Court Opinion

ID: 9823991
Source: CourtListenerOpinion
Date Created: 2023-09-01 10:20:11.61174+00
Date Added: 2024-06-11T07:39:30.861967
License: Public Domain

FARRELL, Senior Judge,
concurring in part and concurring in the judgment:
I agree with the court that D.C. FOIA and the Legislative Privilege Act (LPA), read together, do “not justify the Council’s decision to withhold documents ... in this case.” Ante at 449 (emphasis added). But I am not ready to say, nor need we decide here, that FOIA-requested disclosure of communications to or from a Councilmem-ber in the course of his legislative duties may never be tantamount to, the functional equivalent of, “questioning]” the member *450as prohibited by the LPA. The fact that information of that kind might also be shielded by another FOIA exemption— say, the deliberative process privilege— would not be reason alone to hold that it falls outside the protection of Exemption 6 via the LPA.

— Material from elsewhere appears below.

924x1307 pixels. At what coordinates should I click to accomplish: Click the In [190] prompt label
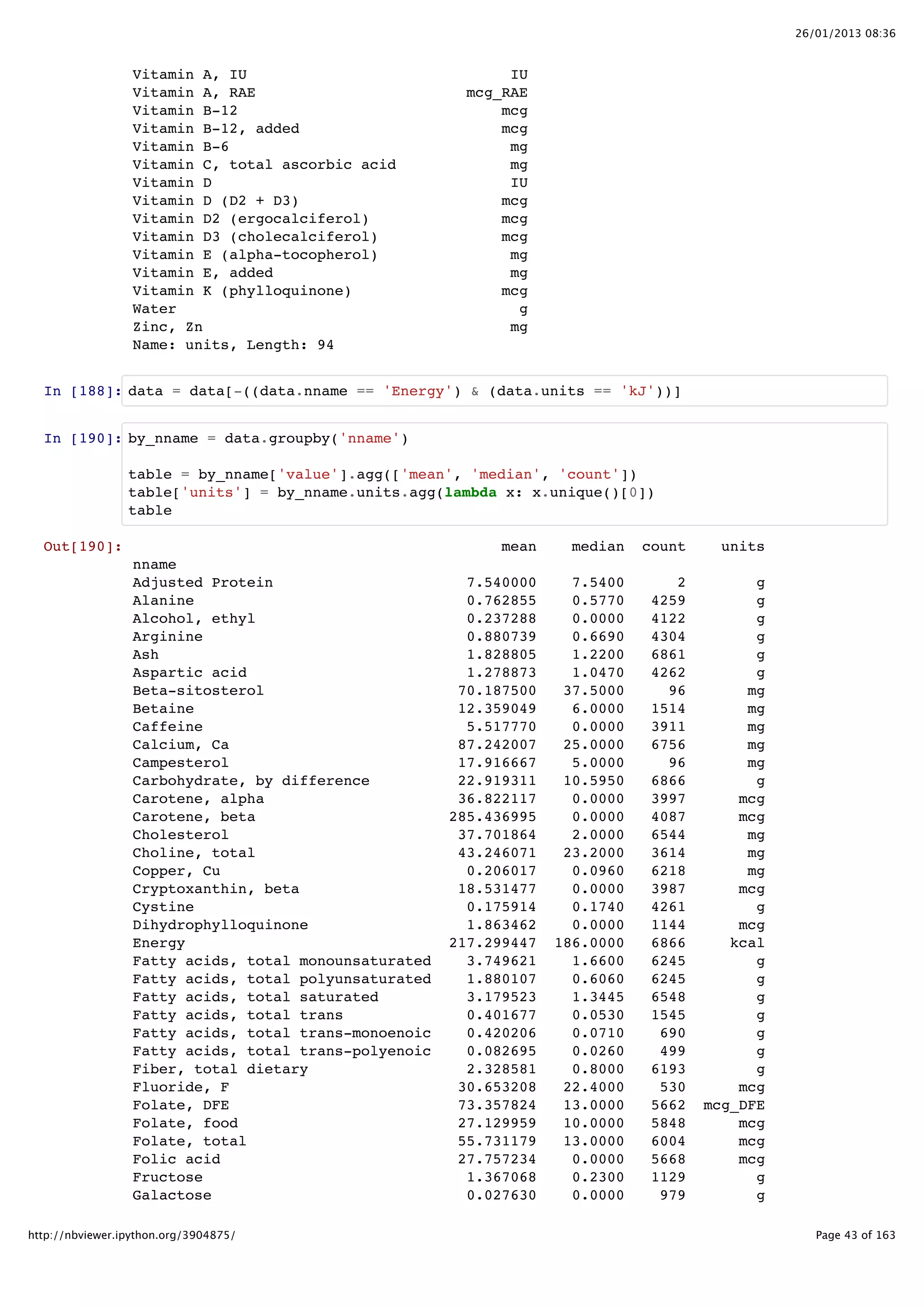click(x=83, y=438)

In this case, however, the Council has not met that near-approximation test. Although it turned over numerous documents to appellant, it declined to disclose a large body of them without any individualized showing of how disclosing the information would be equivalent to “question[ing],” and thereby threaten a legislator’s independence through “disruption and intimidation.” Ante at 447. Thus, while I concur in much of the court’s analysis and the result, I would not deny the Council the ability to make that showing in the future.